On November 22, Goldman Sachs called for the Federal Government to issue rules for a viable U.S. market in greenhouse gas (GHG) emissions. In its new environmental policy, the global investment bank and securities firm said, “Markets are particularly efficient at allocating capital and determining the appropriate prices for goods and services we purchase. The government can help the markets in this regard by establishing a strong policy framework that creates long-term value for greenhouse gas emissions reductions and consistently supports and incentives the development of new technologies that lead to a less carbon-intensive economy.” Goldman Sachs’ policy states that voluntary actions to cut emissions are inadequate and that the firm “will work to develop partnerships with other organizations to help identify and promote effective and efficient regulatory/policy approaches to reducing [GHG] emissions” (Coal Outlook, November 28, pp 10-11).

The Department of Energy and the Environmental Protection Agency (EPA) encourage voluntary reporting and reductions of GHG. More than 70 U.S. companies have registered with the EPA’s Climate Leaders program, set corporate GHG reduction goals, and are measuring their progress through emissions inventories. In addition, more than one third of the State governments have enacted GHG reporting systems or expressed interest in GHG regulation or markets.

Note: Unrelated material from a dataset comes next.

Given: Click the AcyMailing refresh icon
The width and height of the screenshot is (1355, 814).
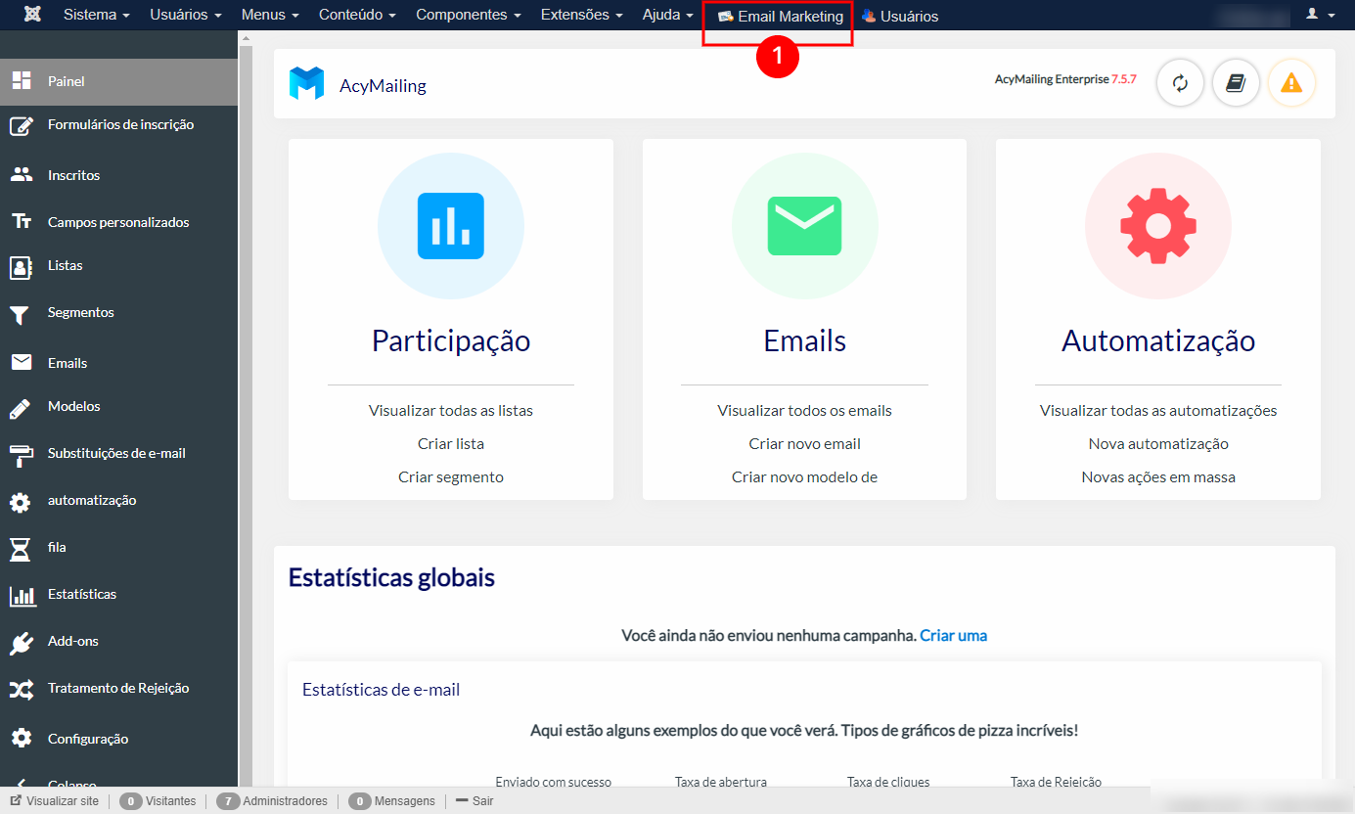Looking at the screenshot, I should click(x=1180, y=83).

Currently, U.S. policies on climate change are based on development of technologies to control GHG emissions or to avoid producing GHG’s in the first place. In June 2004, Then Secretary of Energy Spencer Abraham stated that because “the United States has a Gross Domestic Product of $11 trillion, with a desired rate of growth of at least three to four percent . . . we will unavoidably continue to generate substantial greenhouse gas emissions—despite pursuing greater energy efficiency and the use of alternative fuels—so long as we use traditional or conventional technological approaches.” Consequently, U.S. policy reasons: “the only possible path to offset these likely GHG increases is by developing truly transformational technologies that will bring us into an entirely new energy age. This is true, because no nation is prepared to trade economic growth, to mortgage its prosperity, for cuts in greenhouse gas emissions” ("U.S. Climate Policy: Toward a Sensible Center,” Conference, Brookings Institution). Secretary Abraham explained that the technologies developed under the U.S. approach would be even more beneficial “in many developing countries, which are moving toward an explosive burst in energy demand, but lack many of the efficiency measures we have deployed here in the United States.”

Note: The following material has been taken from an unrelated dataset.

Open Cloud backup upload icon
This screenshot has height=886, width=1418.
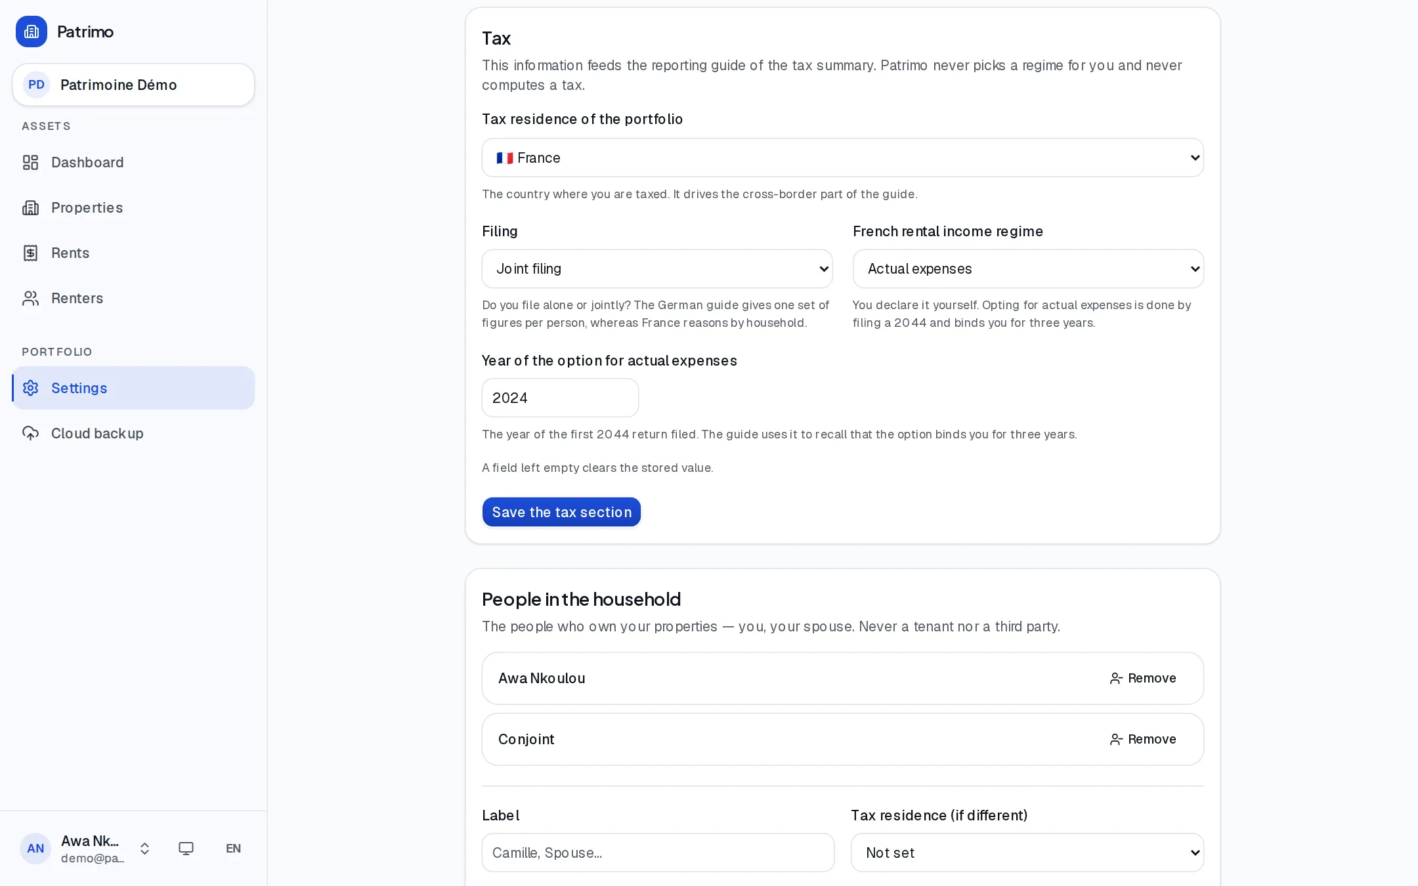(x=31, y=433)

The Chicago Climate Exchange (CCX) is North America’s only multi-sector market for reducing and trading greenhouse gas emissions credits. Members of CCX make legally binding commitments to establish a rules-based market for reducing greenhouse gases and include a cross-section of North American corporations, municipalities and other institutions. The CCX market gives members a way to receive credit for reductions, to buy and sell credits, and thereby to determine the most cost-effective means to achieve emission reductions. Its members include Ford Motor Company, International Paper, and American Electric Power, the country’s largest coal-burning utility. On November 21, the Ohio Air Quality Development Authority joined CCX as an associate member. The authority is the first major state-funded coal research and development organization to join the CCX program. Associate members produce small or no direct emissions; they commit to comply with CCX rules by offsetting the greenhouse gases associated with certain business-related activities (SNL Coal Report, November 28, pp 18-19).